- [Task objective]:
Reproduce the lines exactly, starting at the line that contains "Task: Sort files" and running through the end of the lines, with both ends included. Leave the pictures out.
((
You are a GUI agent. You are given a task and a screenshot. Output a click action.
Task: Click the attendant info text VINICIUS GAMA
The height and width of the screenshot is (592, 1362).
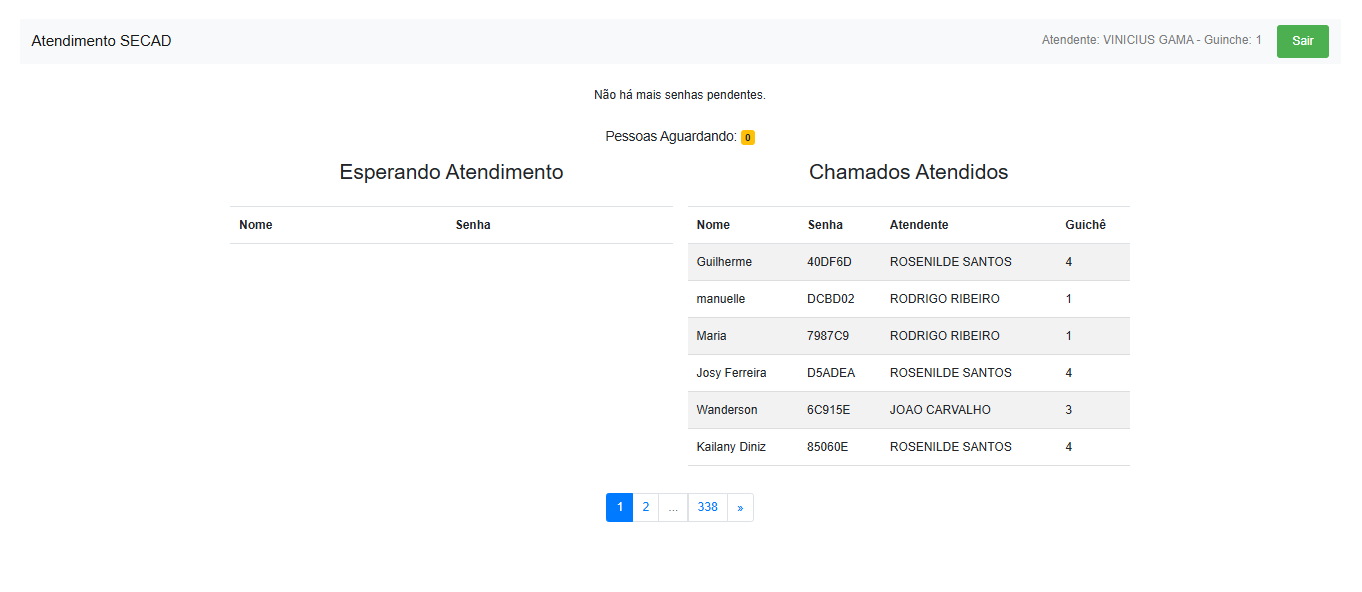(x=1151, y=41)
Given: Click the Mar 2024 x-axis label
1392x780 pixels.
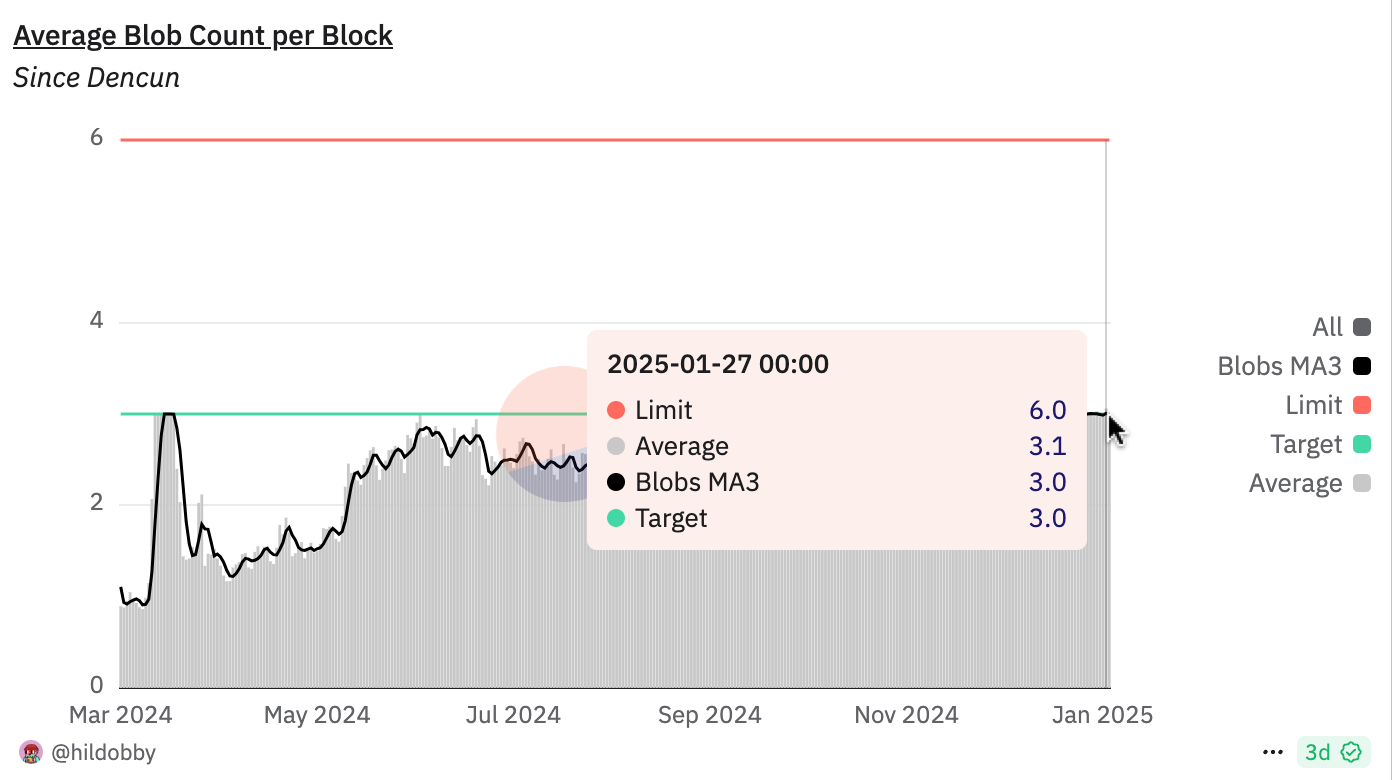Looking at the screenshot, I should point(120,715).
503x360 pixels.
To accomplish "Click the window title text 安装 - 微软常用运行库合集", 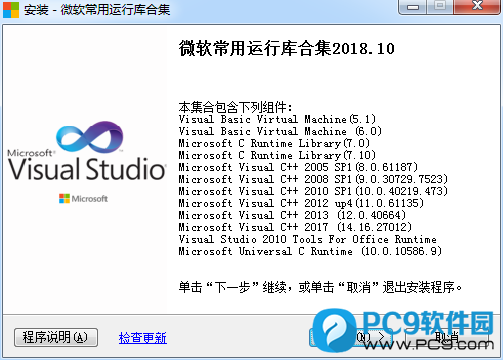I will [x=97, y=10].
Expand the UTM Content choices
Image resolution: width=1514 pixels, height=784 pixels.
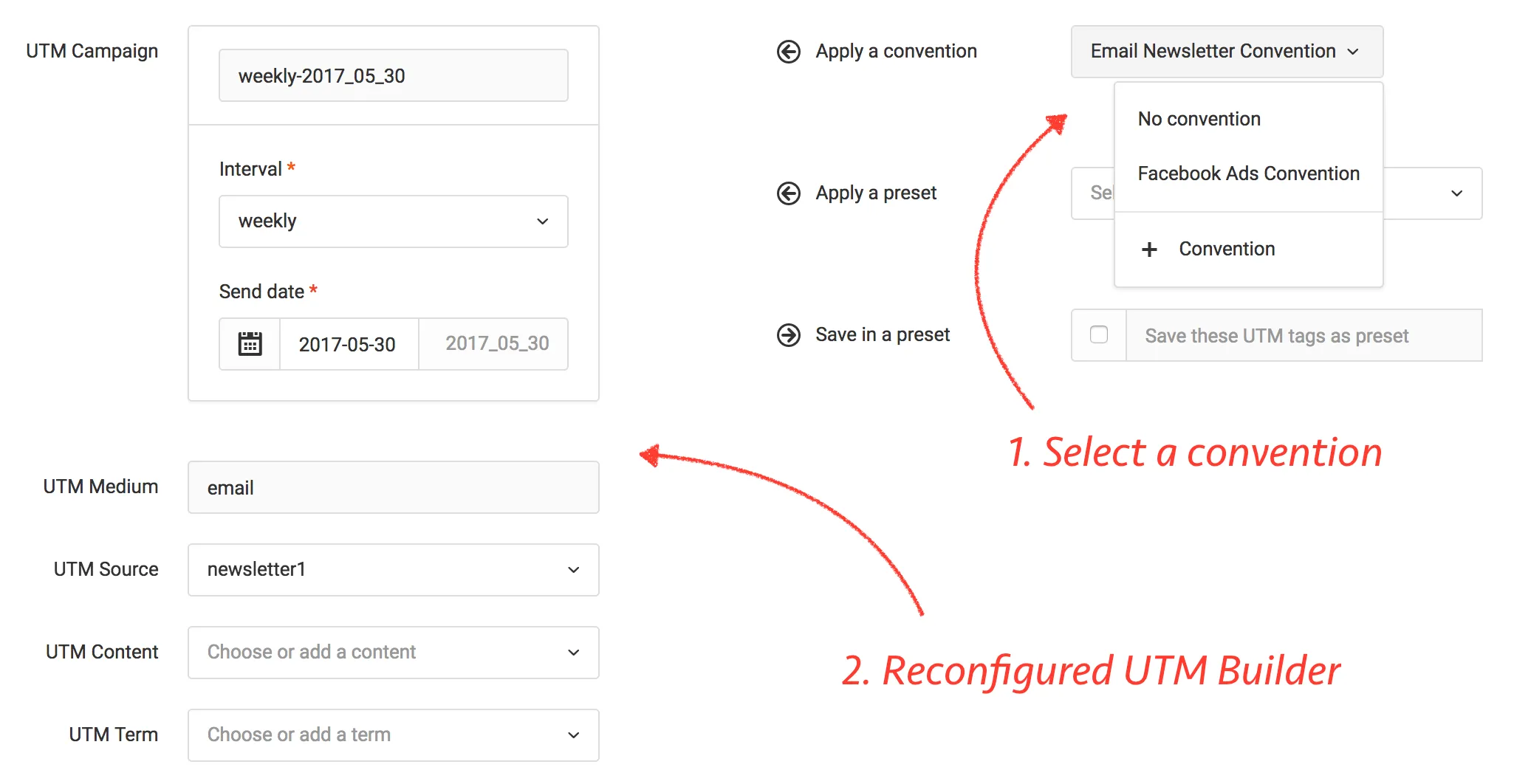[572, 652]
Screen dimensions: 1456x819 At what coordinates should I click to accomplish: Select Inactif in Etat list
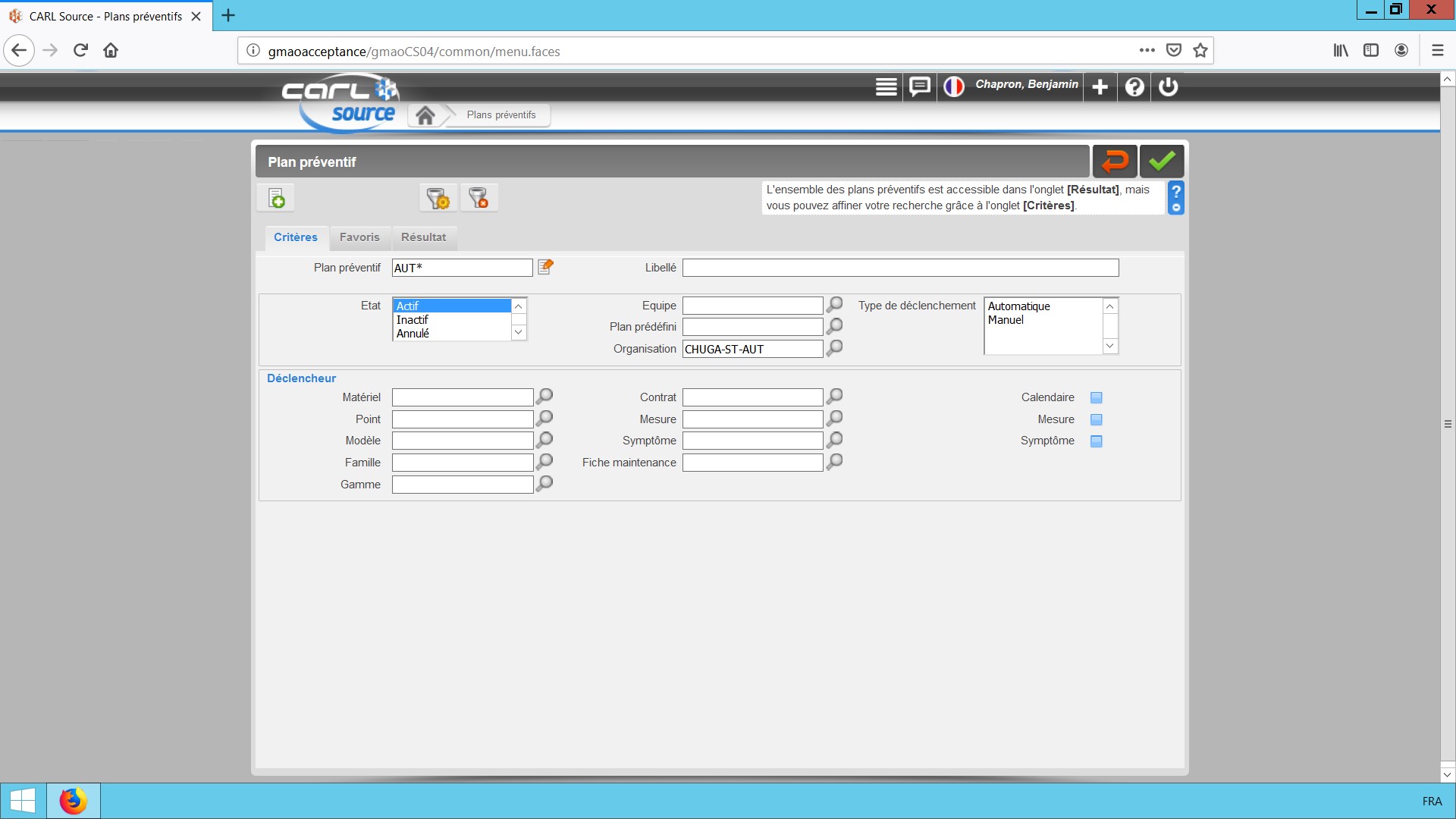(413, 320)
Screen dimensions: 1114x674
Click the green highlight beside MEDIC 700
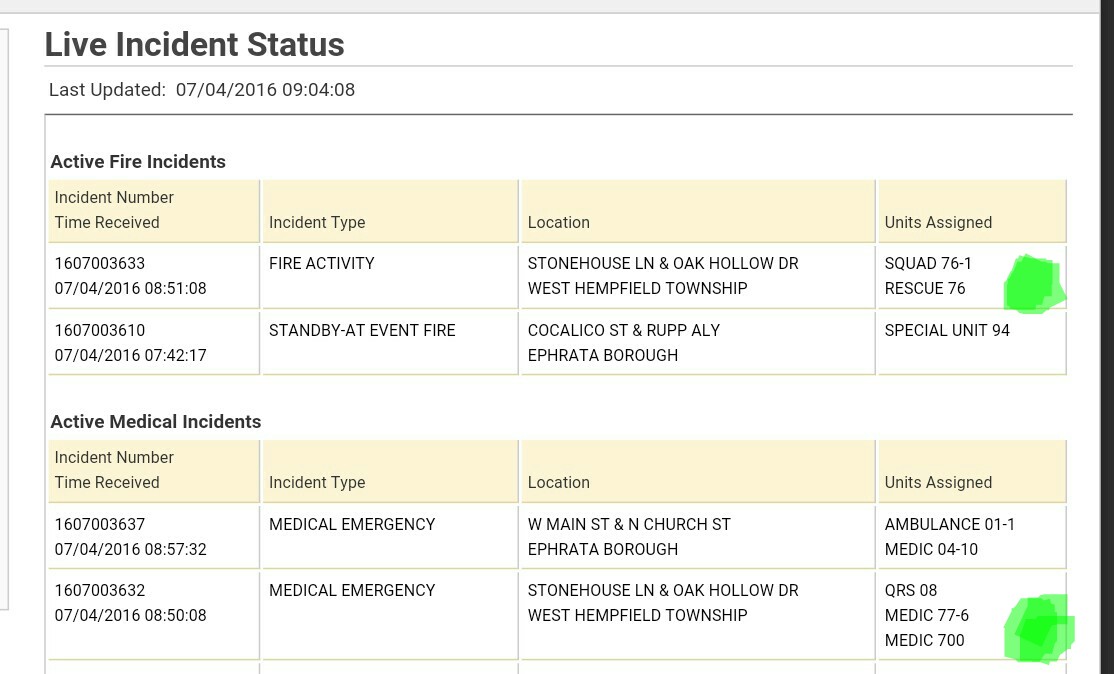pos(1038,628)
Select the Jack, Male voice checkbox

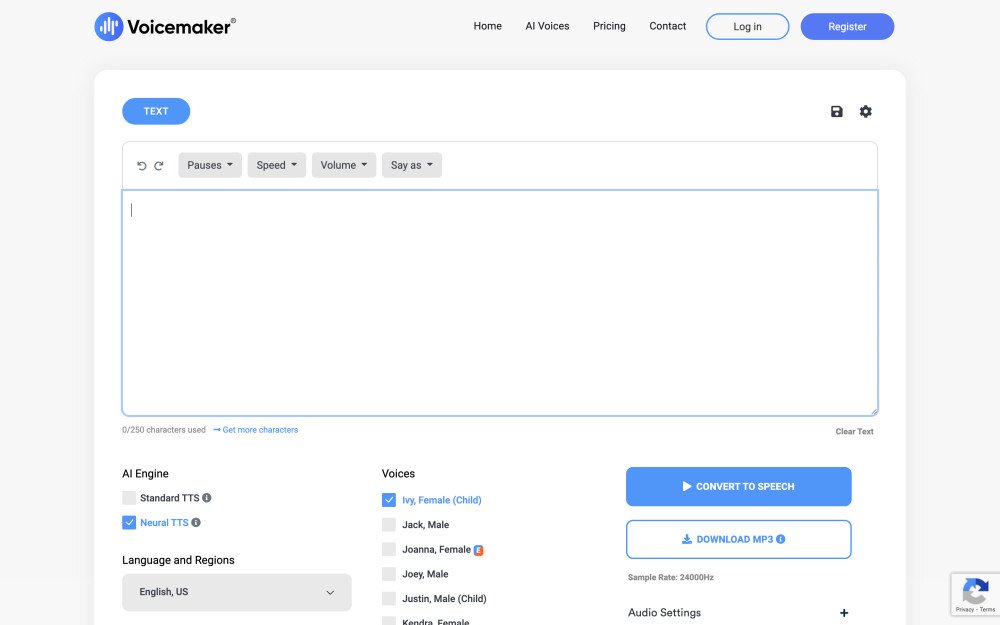tap(389, 525)
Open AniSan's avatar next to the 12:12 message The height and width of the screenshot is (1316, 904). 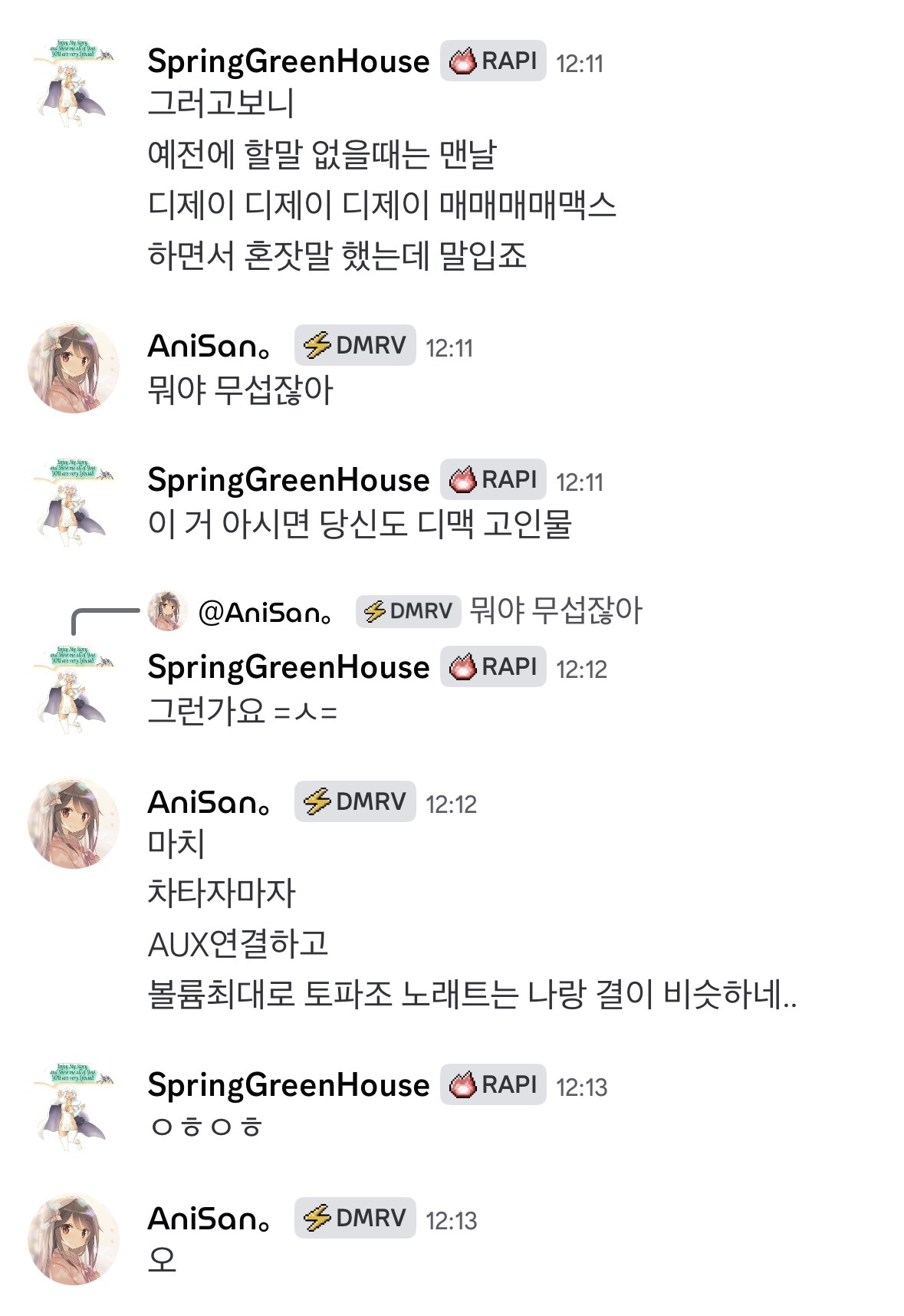pyautogui.click(x=74, y=824)
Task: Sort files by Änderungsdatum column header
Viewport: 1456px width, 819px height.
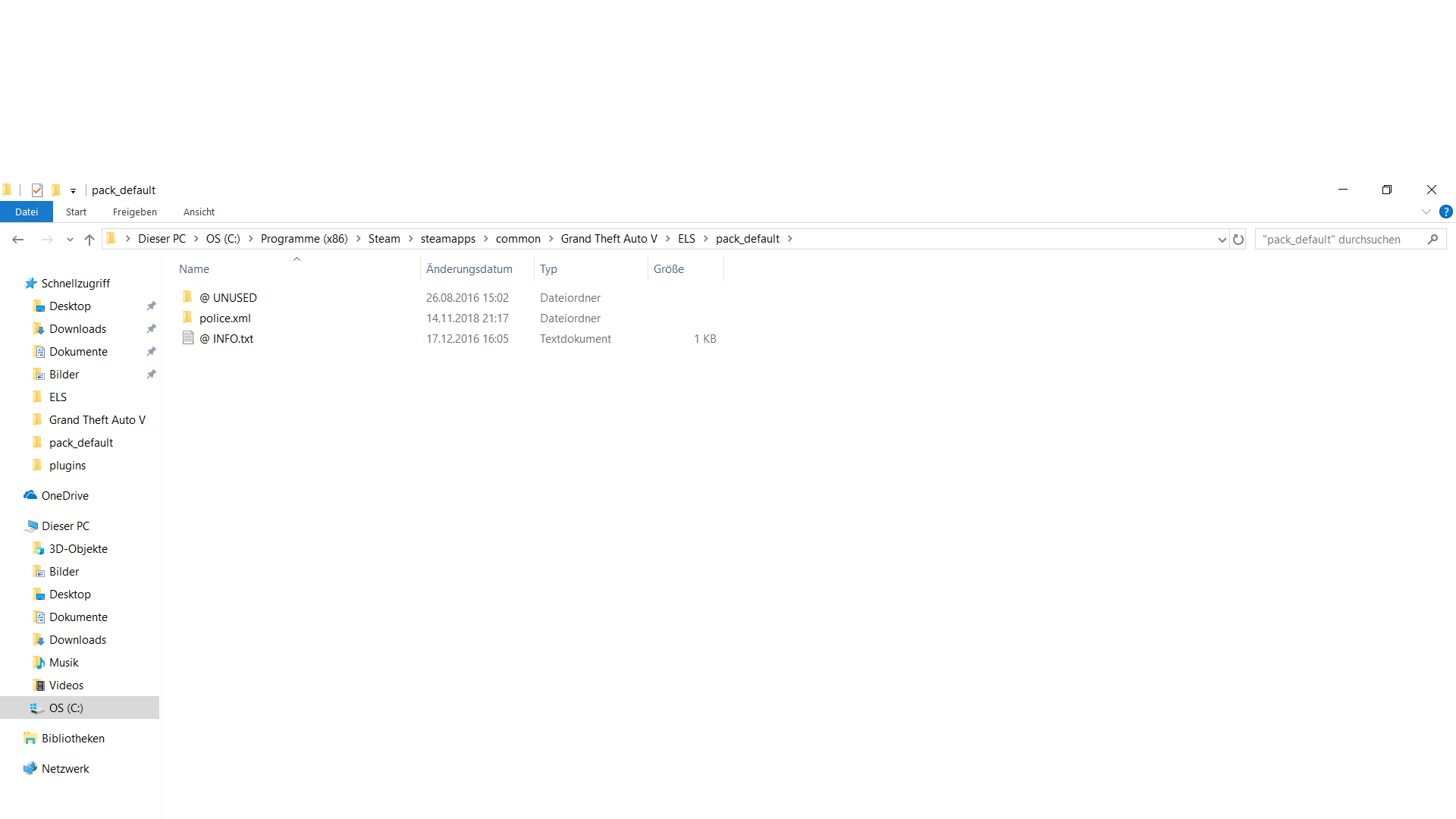Action: pyautogui.click(x=469, y=269)
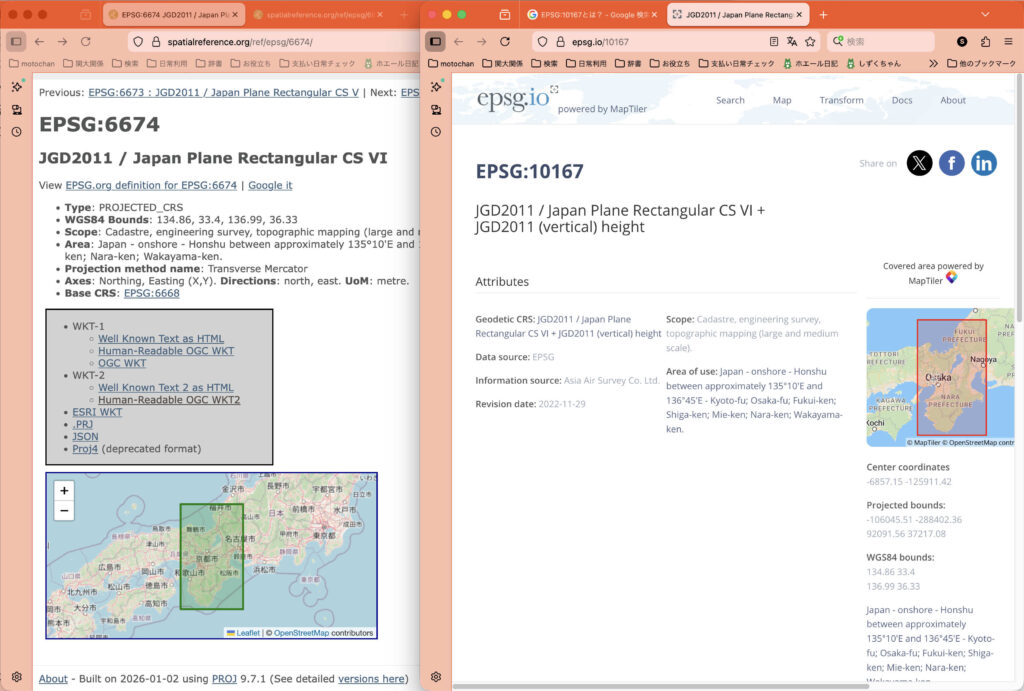Screen dimensions: 1024x691
Task: Open history clock icon in epsg.io sidebar
Action: point(437,132)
))
- [Result]:
Task: Sort files by Änderungsdatum column header
Viewport: 1456px width, 819px height.
Action: pyautogui.click(x=469, y=269)
Screen dimensions: 1024x691
Task: Open history clock icon in epsg.io sidebar
Action: point(437,132)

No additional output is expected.